In order to operate a legal, compliant healthcare practice in the United States, you must familiarize yourself with the Health Insurance Portability and Accountability Act (HIPAA) and its respective rules, including the Security Rule. Originally issues on February 20, 2003, the Security Rule was designed to “compliment” the Privacy Rule by expanding on new security measures to enhance patient privacy.
Written and Oral Communications
It's important to note that the HIPAA Security Rule only applies to Electronic Protected Health Information (EPHI) and not oral or written communications. EPHI may consist of digital patient records, digital health insurance information, and other forms of digital media containing the personally identifiable information of patients. The Department of Health and Human Services (HHS) created the Security Rule so healthcare practices could implement modern technology while still protecting the privacy of their patients.

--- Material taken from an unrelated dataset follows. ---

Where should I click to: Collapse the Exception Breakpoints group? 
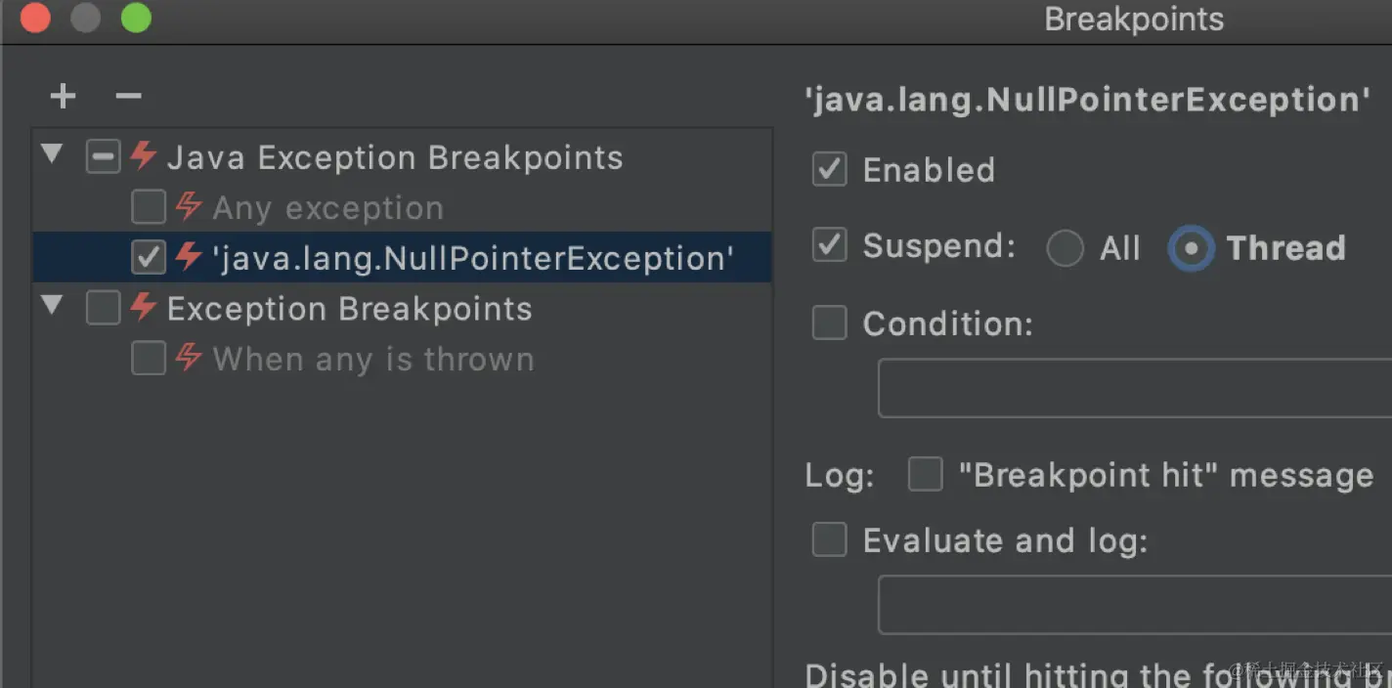pyautogui.click(x=52, y=306)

The HIPAA Security Rule includes three security safeguards that doctors and other covered entities must implement in order to remain compliant. One of these safeguards is administrative, which consists of a wide range of practices and policies that are designed to show how the covered entity will comply with HIPAA. Covered entities must create written policies and procedures that reference how they handle patient privacy and whom can access it.

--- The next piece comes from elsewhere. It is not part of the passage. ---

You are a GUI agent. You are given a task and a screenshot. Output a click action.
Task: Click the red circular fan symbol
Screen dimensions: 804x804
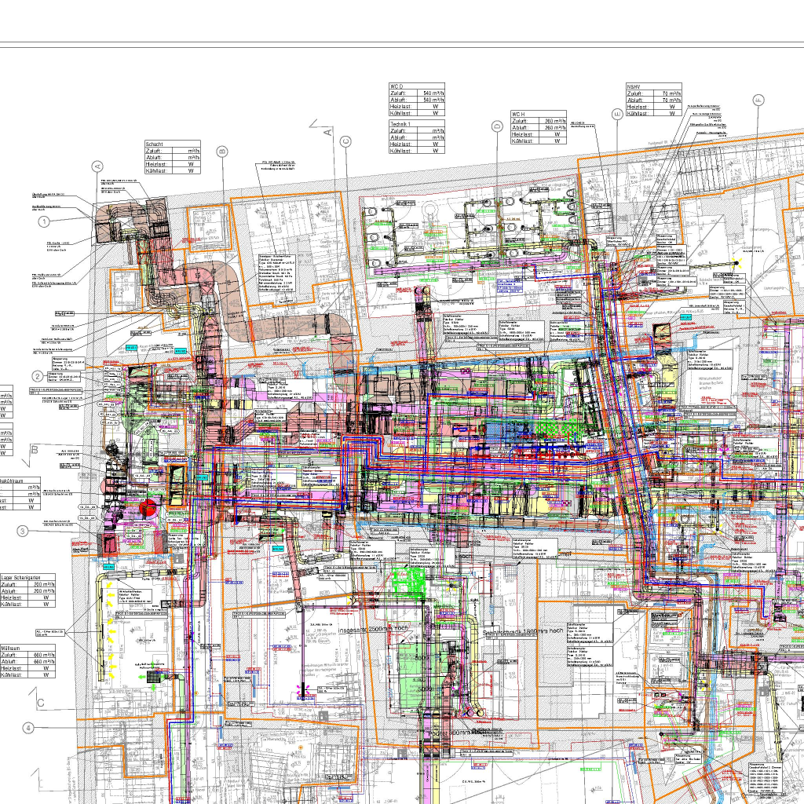(x=147, y=509)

Technical safeguards are also outlined in the HIPAA Security Rule. As noted by the HHS, technical safeguards consist of access control systems that are used to protect communications in which PHI is sent or received. While the HHS doesn't list any specific type of technical safeguards, it does require covered entities to follow some basic rules, such as authenticating entities with whom they communicate, making documentation of HIPPA practices readily available, and taking meaningful and appropriate measures to protect in-house systems from intrusion.
Last but not least, the HIPAA Security Rule requires all covered entities to implement physical safeguards to protect EPHI from unauthorized use or access. As the name suggests, a physical safeguard is any type of protective security measure that's tangible. In contrast to technical safeguards, physical safeguards can be seen and felt. Some of which may consist of locked doors, locked file cabinets, privacy screen protectors, security gates, one-way mirrors, etc.
Hopefully, this will give you a better idea of the HIPAA Security Rule and its respective requirements. Just remember that the Security Rule only affects digital forms of patient information and not paper or oral.